Extrapolating with transfer functions

Reconstructions of past environmental conditions can be made using transfer functions based on the modern relationship between paired observations of species assemblages and the environmental variables of interest in a calibration set. One of the requirements of calibration sets is that they span the likely range of past environmental conditions being reconstructed.

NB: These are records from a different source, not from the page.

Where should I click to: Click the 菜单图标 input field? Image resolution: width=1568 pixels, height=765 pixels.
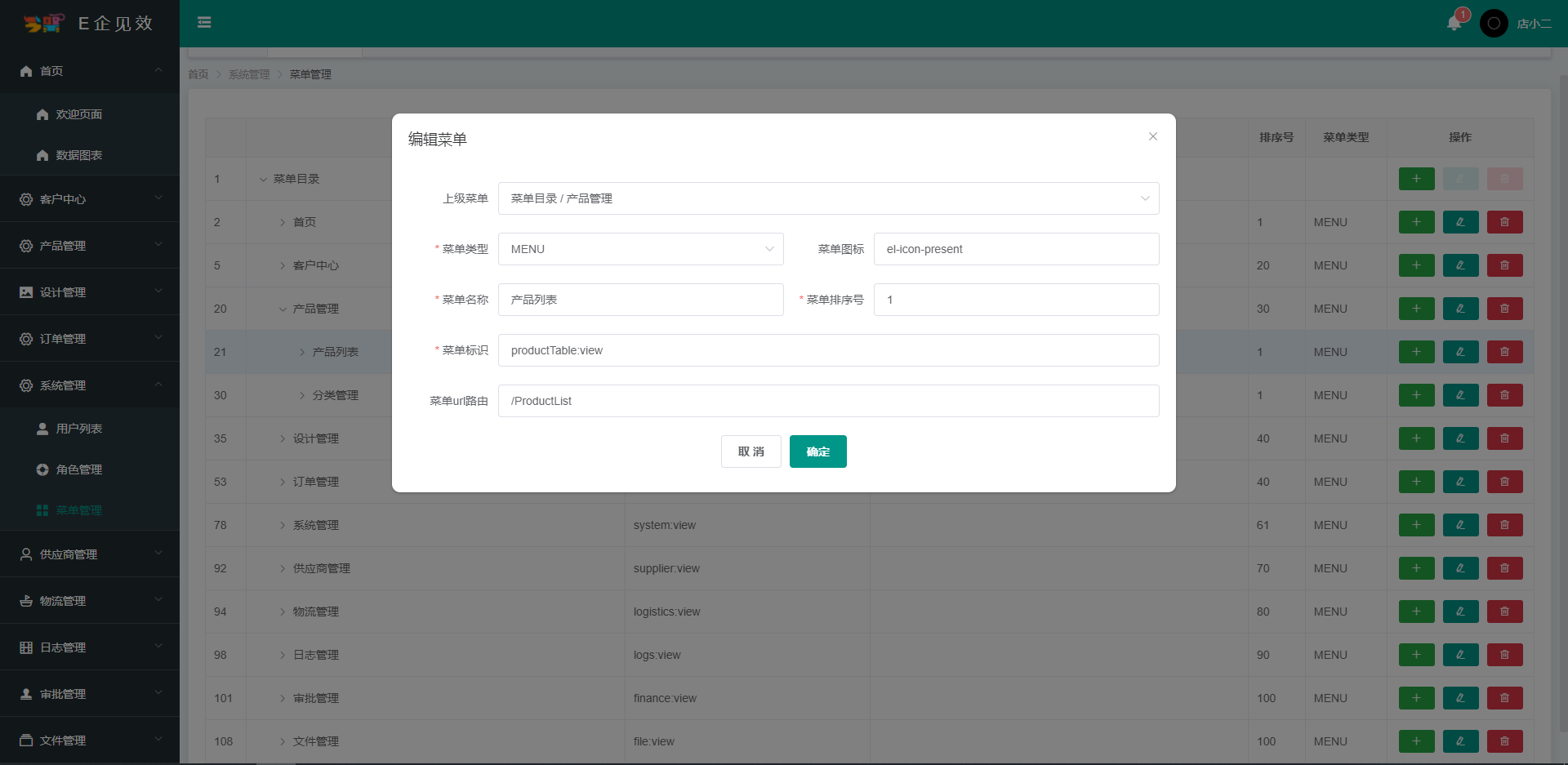click(1016, 249)
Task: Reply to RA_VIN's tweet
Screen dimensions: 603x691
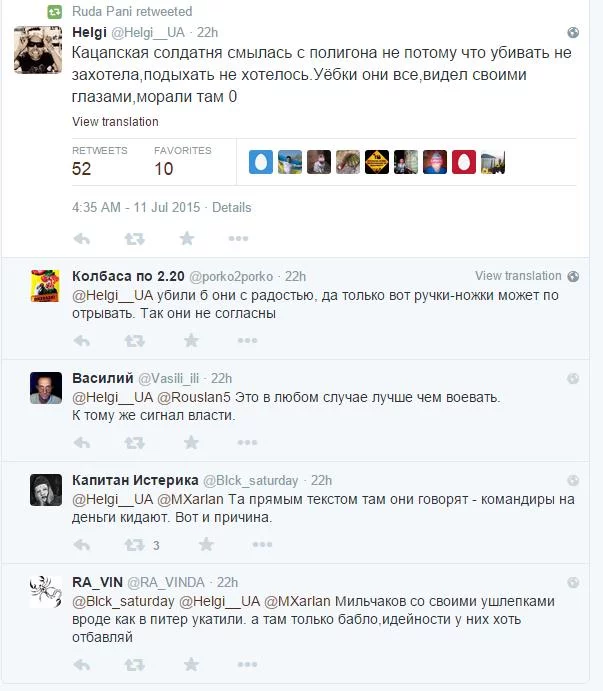Action: coord(82,665)

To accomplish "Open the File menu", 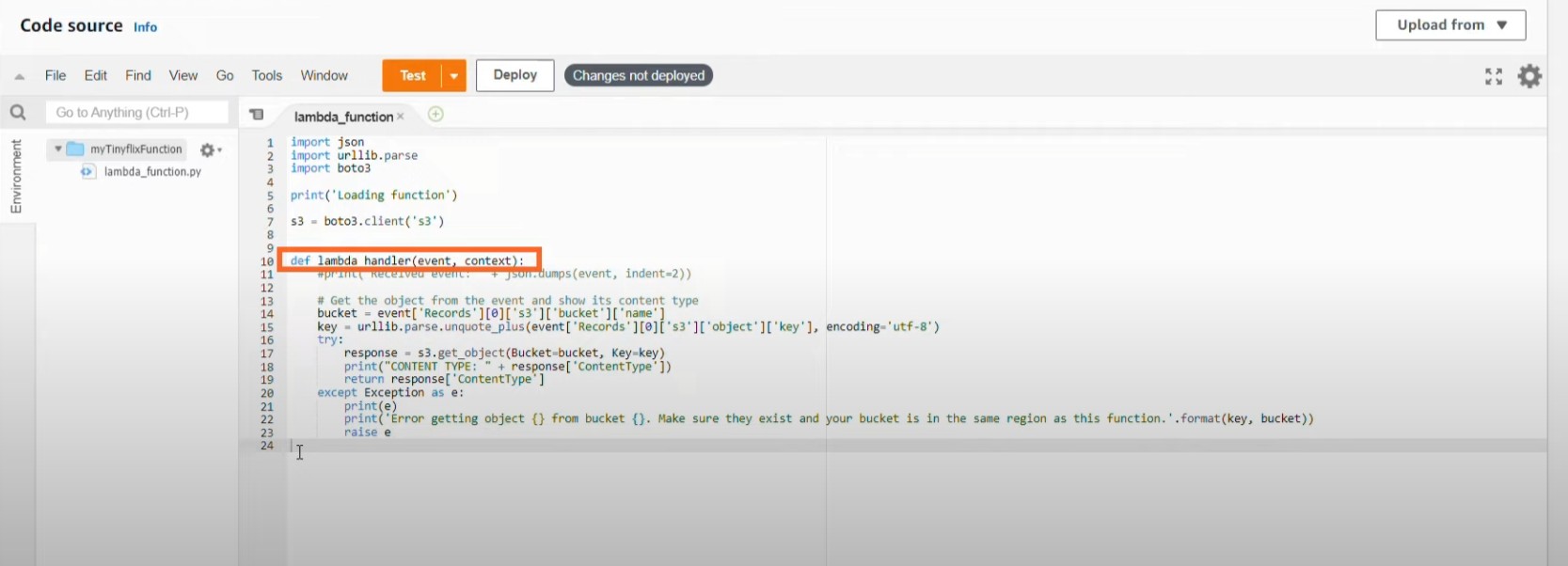I will pyautogui.click(x=55, y=75).
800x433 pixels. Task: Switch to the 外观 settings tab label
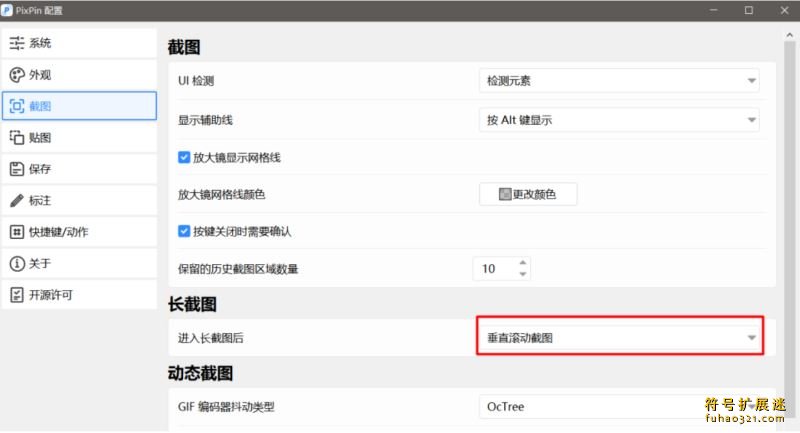point(40,75)
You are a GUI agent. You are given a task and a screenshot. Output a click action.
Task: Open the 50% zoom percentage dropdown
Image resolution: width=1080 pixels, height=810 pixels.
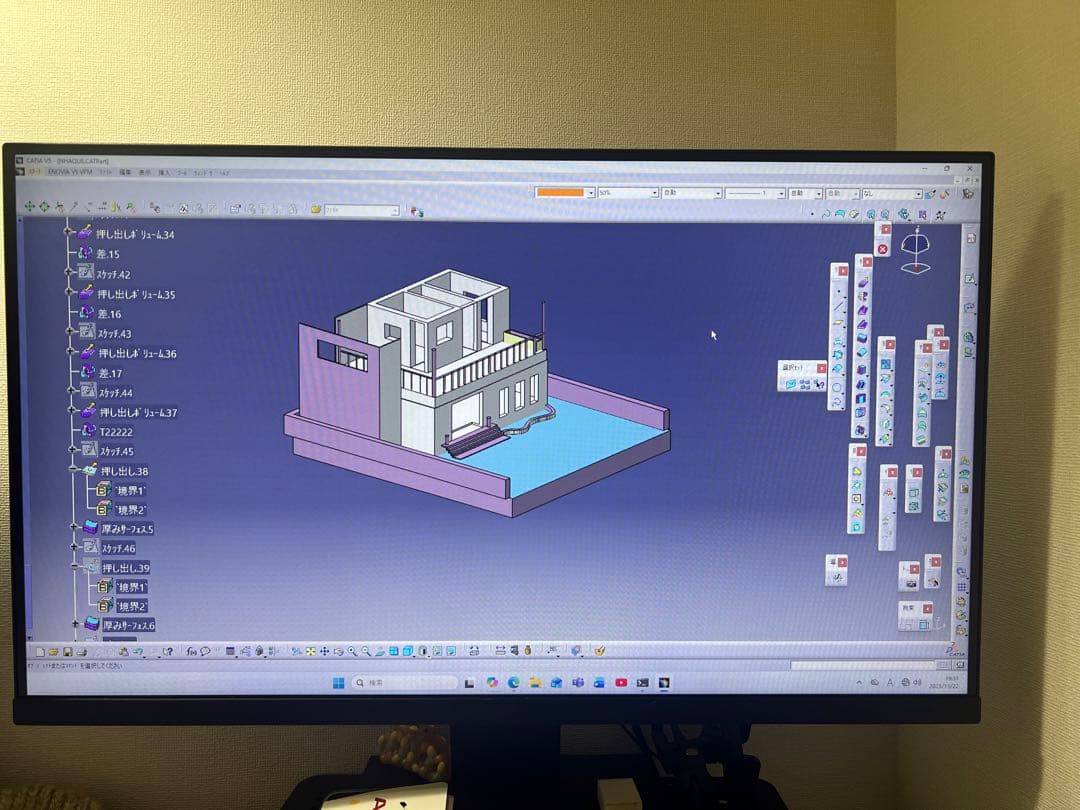point(655,190)
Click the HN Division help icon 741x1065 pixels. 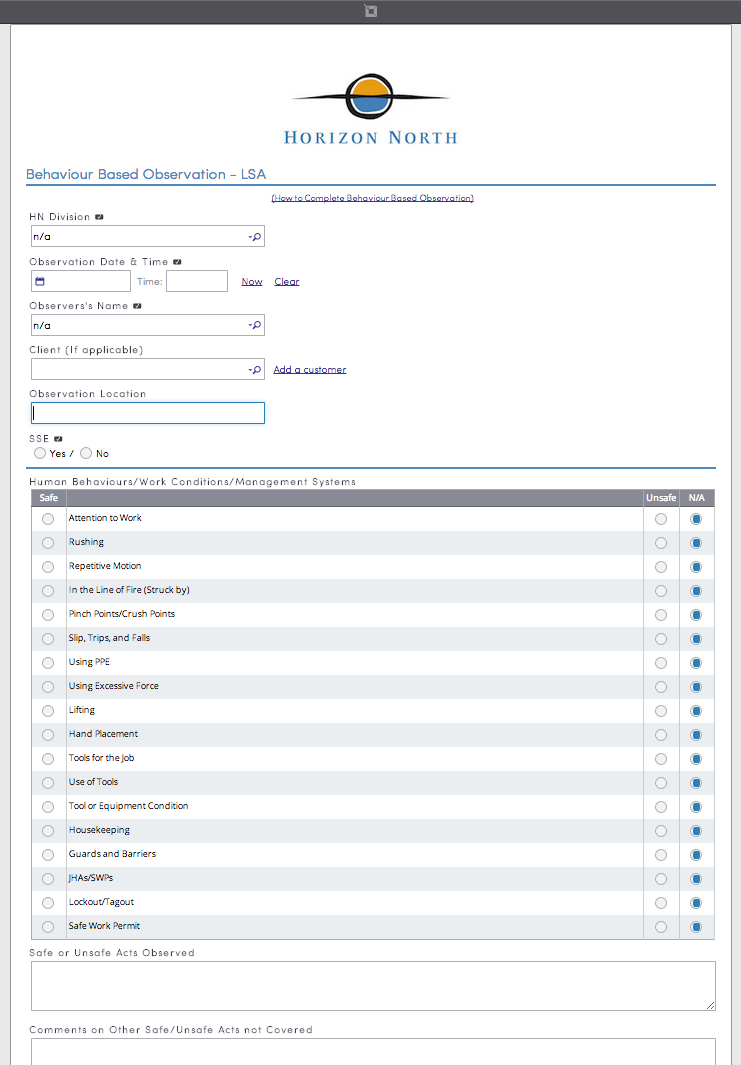[99, 217]
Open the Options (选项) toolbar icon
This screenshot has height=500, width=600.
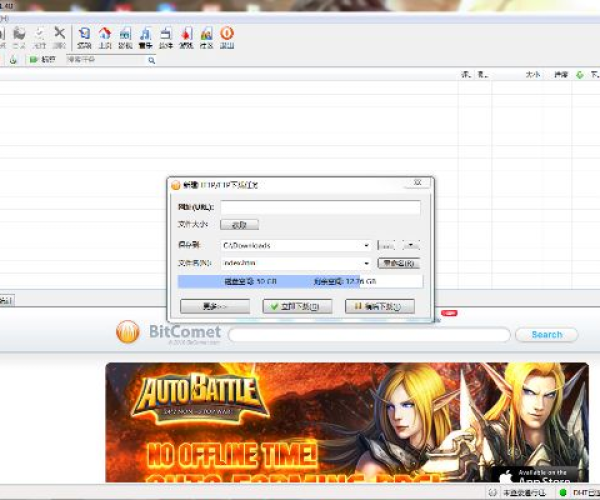pos(84,36)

It is noted (Birks 2010), though, that some transfer-function methods can extrapolate. ter Braak (1995) explores this with some simulated data. His calibration set has two environmental variables; observations are taken from an “L”-shaped area. The test set fits into part of the space within the “L”. Thus, although the test set requires extrapolation into environmental space not covered by the calibration set, it does not require extrapolation to extreme values of either environmental variables. In ter Braak’s (1995) example, a one-dimensional multinomial logit model (related to the more common maximum likelihood method) and the modern analogue technique performed poorly. Weighted averaging partial least squares, which is designed to incorporate information from secondary environmental variables performed well, almost as well as a two-dimensional multinomial logit model, which explicitly incorporates secondary environmental gradients.

I want to test something slightly different, how well transfer function models behave when extrapolated to extreme values of the environmental variable of interest.

The test I’m going to use is simple. I’m going to develop transfer function models on the SWAP diatom-pH calibration set truncated at either the 25th or 75th percentile and make predictions for the remaining 25% of the data. The predictions are compared with the observed values, and for context, I also examine the leave-one-out cross-validation predictions for this part of the environmental gradient from transfer function models trained on the entire calibration set.

Here is the code for testing weighted-averaging.

library(rioja)
data(SWAP)
summary(SWAP$pH)
keep<-SWAP$pH<6.225
#WA
mod0<-crossval(WA(SWAP$spec,SWAP$pH))
mod1<-crossval(WA(SWAP$spec[keep,colSums(SWAP$spec[keep,])>0],SWAP$pH[keep]))
p1<-predict(mod1, SWAP$spec[!keep, ])$fit[,1]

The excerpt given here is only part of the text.